VoidAuth provides a straightforward Docker Compose setup that integrates the SSO service and its PostgreSQL backend. Here is the essential snippet from the recommended compose.yml:

services:
  # ---------------------------------
  # Your reverse-proxy service here:
  # caddy, traefik, nginx, etc.
  # ---------------------------------

  voidauth: 
    image: voidauth/voidauth:latest
    restart: unless-stopped
    volumes:
      - ./voidauth/config:/app/config
    environment:
      # Required environment variables
      # More environment variable options can be found 
      #   on the Getting Started page.
      APP_URL: # required, ex. https://auth.example.com
      STORAGE_KEY: # required
      DB_PASSWORD: # required, same as voidauth-db POSTGRES_PASSWORD
      DB_HOST: voidauth-db # required
    depends_on:
      voidauth-db:
        condition: service_healthy

  voidauth-db:
    image: postgres:18
    restart: unless-stopped
    environment:
      POSTGRES_PASSWORD: # required, same as voidauth DB_PASSWORD
    volumes:
      - db:/var/lib/postgresql/18/docker
    healthcheck:
      test: "pg_isready -U postgres -h localhost"

volumes:
  db:

After configuring the environment variables (notably the APP_URL, STORAGE_KEY, and DB_PASSWORD), you run docker compose up -d to start the services.
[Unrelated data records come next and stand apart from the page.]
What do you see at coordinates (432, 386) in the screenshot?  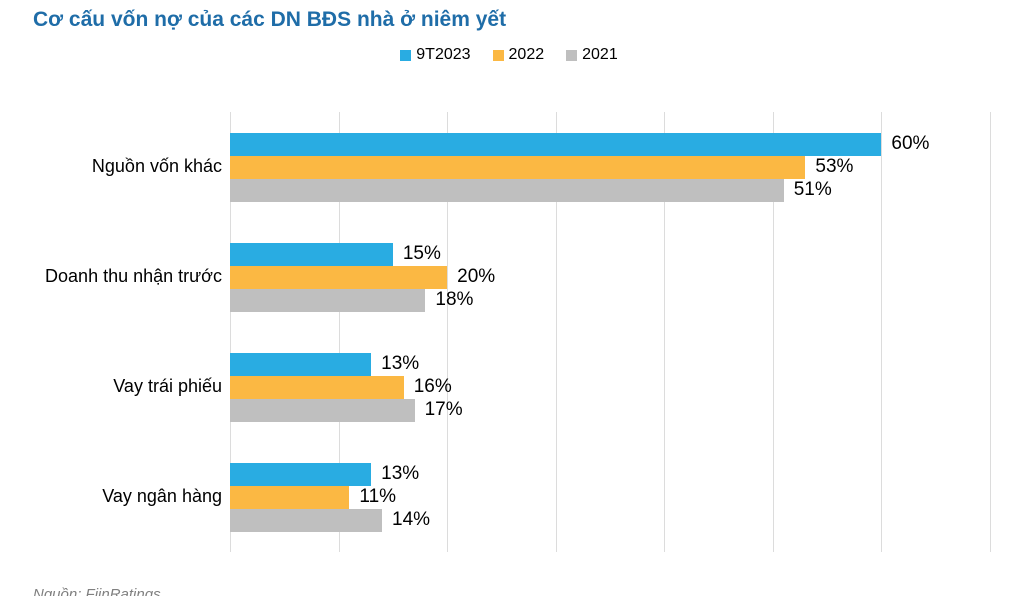 I see `value-label: 16%` at bounding box center [432, 386].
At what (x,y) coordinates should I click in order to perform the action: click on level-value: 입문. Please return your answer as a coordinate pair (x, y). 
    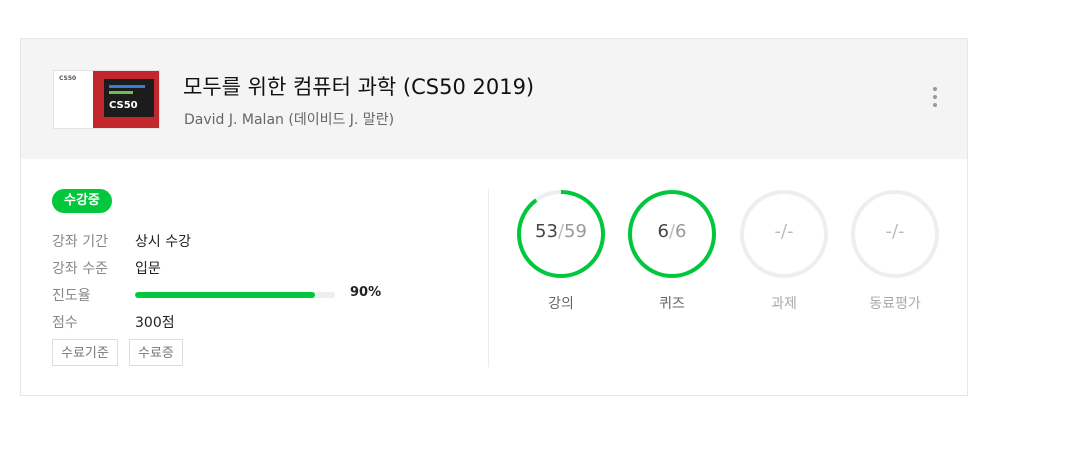
    Looking at the image, I should click on (148, 269).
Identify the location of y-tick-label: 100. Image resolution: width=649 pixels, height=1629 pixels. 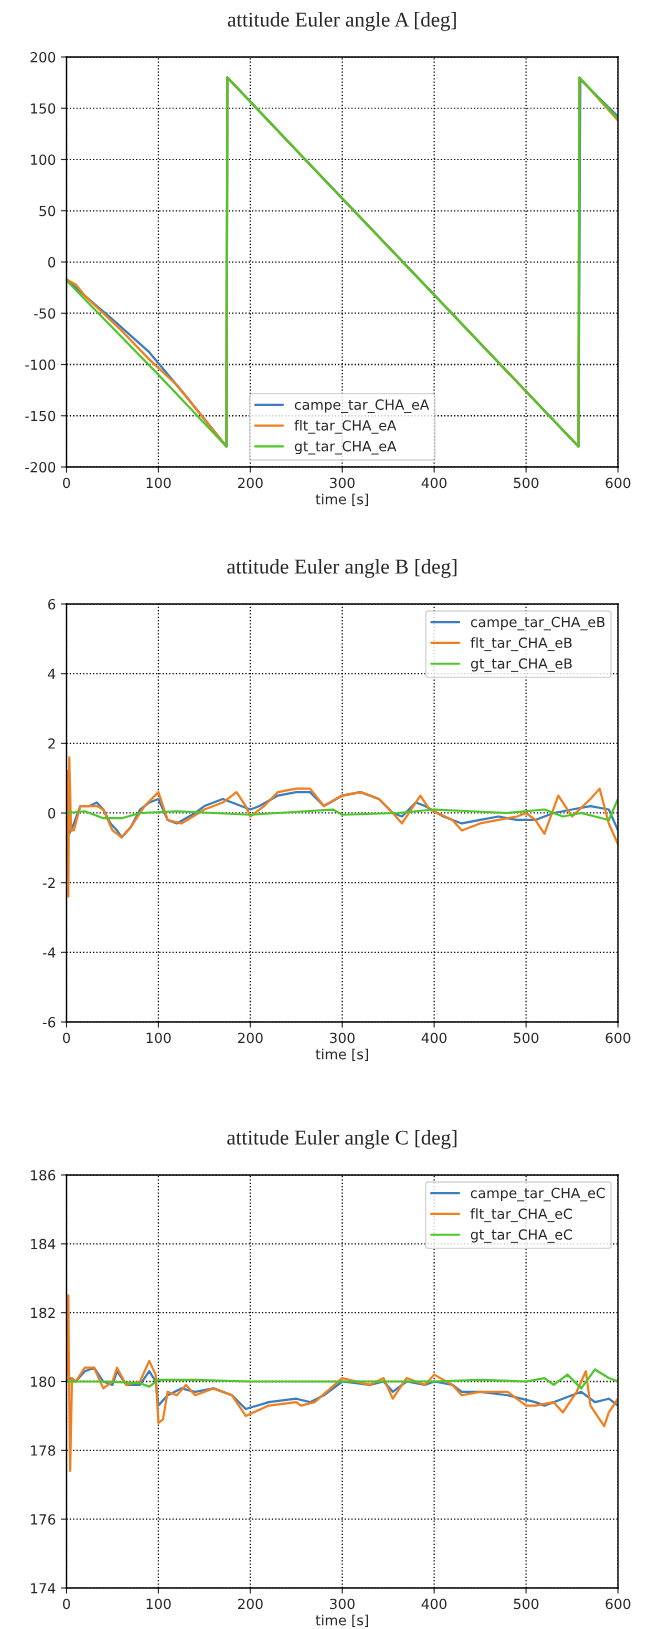
(44, 160).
An important note from the documentation: after the first start, look for a password reset link for the initial admin account in the container logs (docker compose logs voidauth). This lets you set a secure password and start managing users.

User onboarding is invitation-based by default, which fits well with private or semi-private homelabs.

verdict

VoidAuth fills a clear niche for the self-hosted community that needs a capable, modern SSO solution without the heavy baggage of enterprise identity providers. The combination of OIDC support, ForwardAuth proxy functionality, passkeys, MFA, and user/group management in a single Docker Compose setup is a solid value proposition.

While it lacks the extensibility and federation features of heavyweight IdPs, this is a conscious tradeoff for simplicity and ease of use.

If you run a homelab or self-hosted environment with multiple apps requiring centralized authentication, and you want modern security features like passkeys out-of-the-box, VoidAuth deserves a close look.

Its TypeScript codebase is clean and accessible for customization if you want to tweak behavior or add features.

The Docker-first deployment means getting up and running is quick and repeatable, but it may not fit every environment.

Overall, VoidAuth is a practical, well-engineered solution that solves a real pain point in the homelab space without overcomplicating the setup.